Marital property is any property that is acquired during the marriage. If during your marriage you and your spouse purchase a home, then this home is considered “marital property.” If during the marriage, you start a new job and receive a retirement account through your position, the retirement account is considered “marital property.”

Non-Marital vs. Marital Property

Non-marital property is anything acquired prior to the marriage or any specific bequest or devise that you receive during your marriage. If you bought a car before you were married, then this car is considered “non-marital” property. If your grandmother passes away during your marriage and she specifically leaves only you a sum of money, then that money is “non-marital” property.

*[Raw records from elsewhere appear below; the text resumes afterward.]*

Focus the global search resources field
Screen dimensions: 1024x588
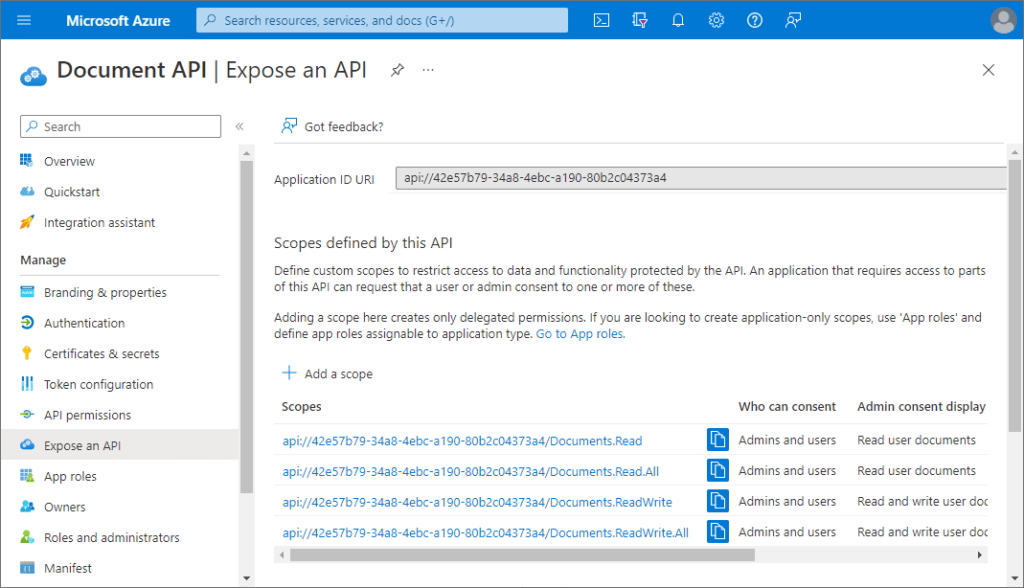(x=380, y=19)
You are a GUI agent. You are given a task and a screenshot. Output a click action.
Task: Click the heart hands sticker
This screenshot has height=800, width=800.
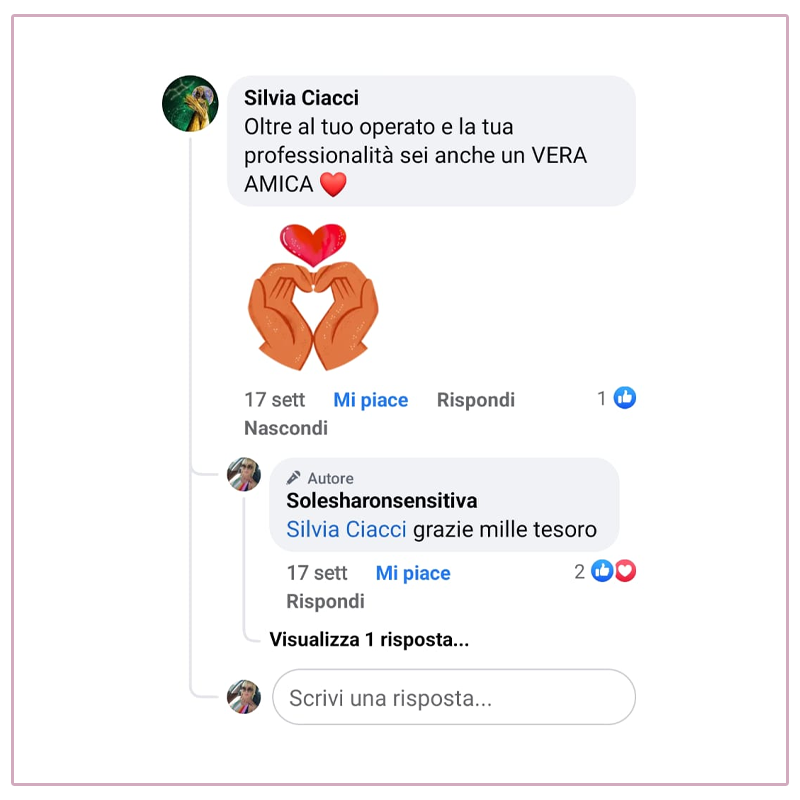click(x=313, y=296)
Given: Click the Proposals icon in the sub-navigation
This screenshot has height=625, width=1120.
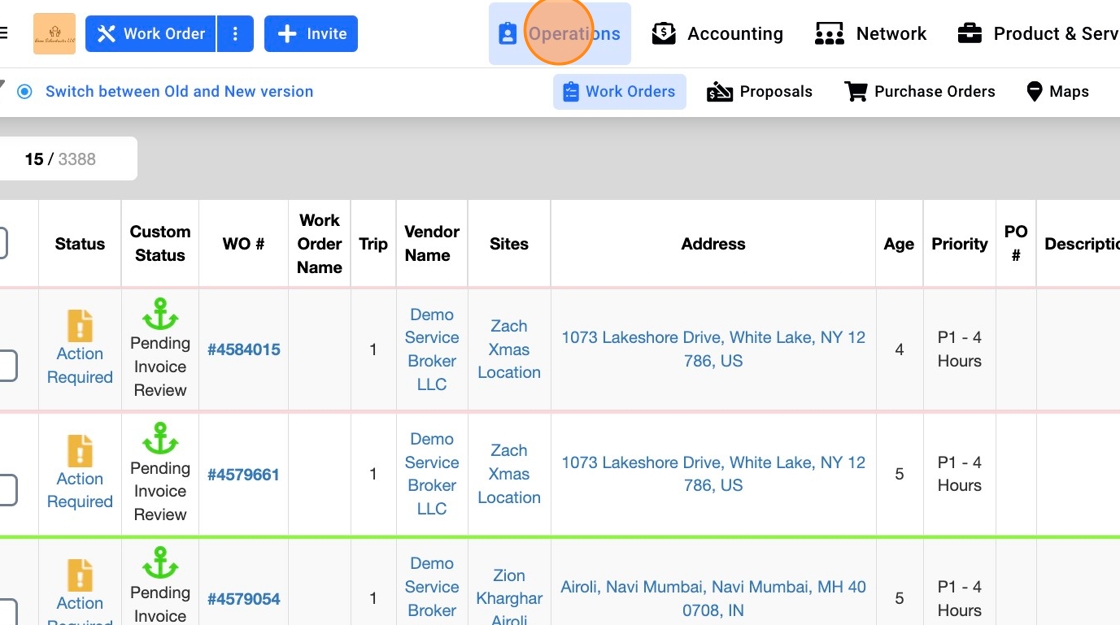Looking at the screenshot, I should point(720,92).
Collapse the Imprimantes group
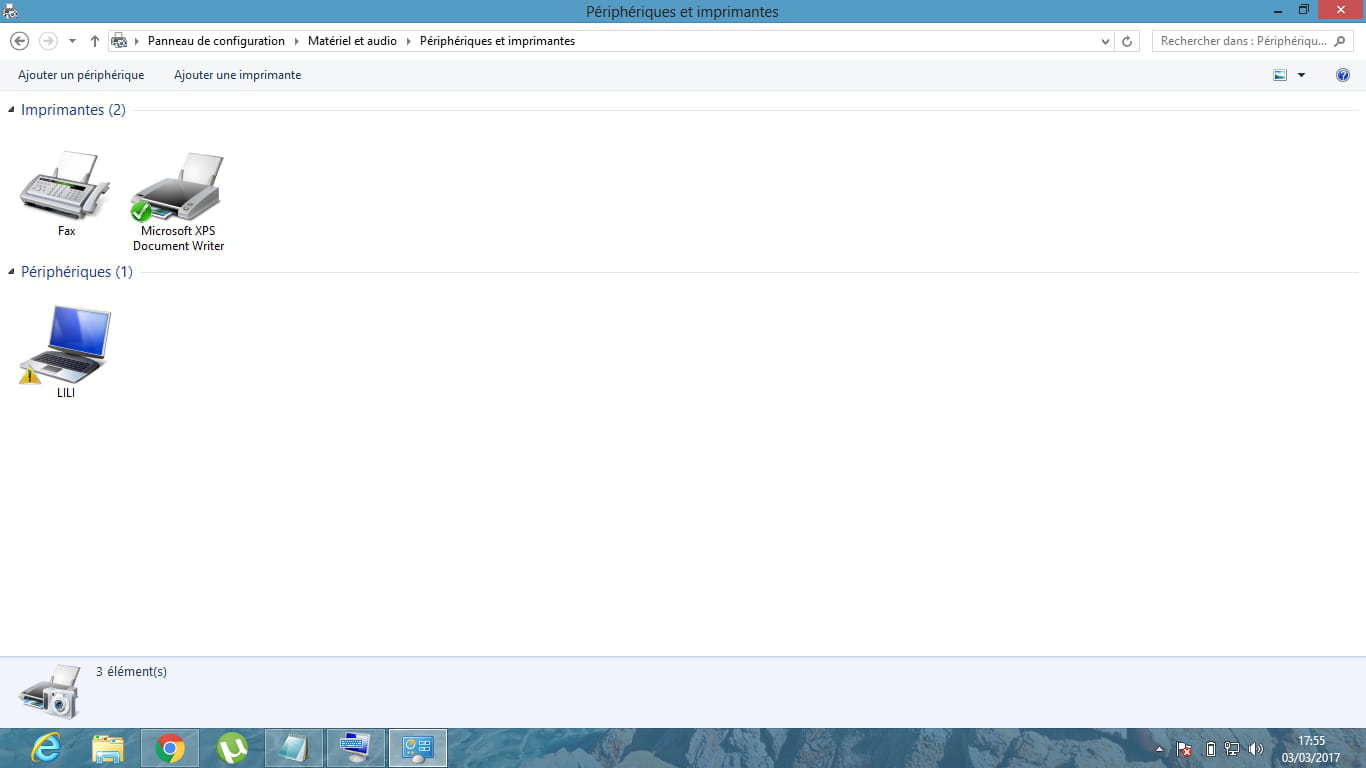1366x768 pixels. click(11, 110)
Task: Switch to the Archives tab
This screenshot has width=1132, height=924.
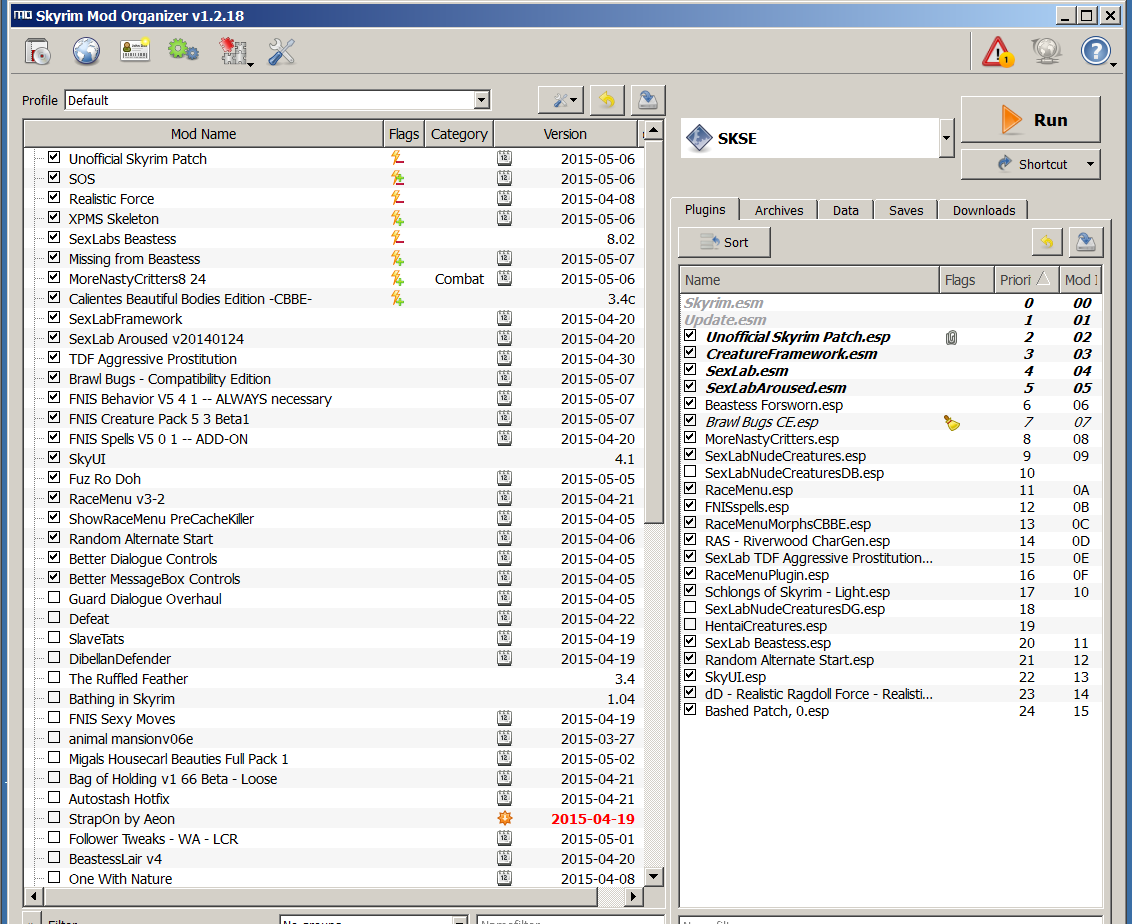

Property can be both marital and non-marital. For example, if you purchased a home prior to the marriage but then you and your spouse live in the home, make improvements, and build the home’s equity, then the home is both marital and non-marital.

Why Does it Matter?

Why does it matter if property is non-marital? In Minnesota, the Court divides all marital property equitably, which oftentimes means that the Court will divide all of the marital assets in half. In the case of the home purchased prior to the marriage with equity built during the marriage, the Court will parcel out the marital portion and the non-marital portion. This is done through a procedure called tracing. The Court will look at any documents that a spouse produces demonstrating the price of the home prior to the marriage. The Court will then trace through any improvements on the home or changes in equity and come up with an amount on the home that is marital. The Court will then divide the portion of the home that is deemed marital and award the spouse any non-marital interest that he or she had.

Deciding what assets are marital and non-marital can become a complicated process and may be the basis for disputes during the dissolution. Individuals seeking divorces should provide the attorneys with all financial information possible, so that the attorneys can provide the Court with the information that it needs to divide all of the property in a marriage.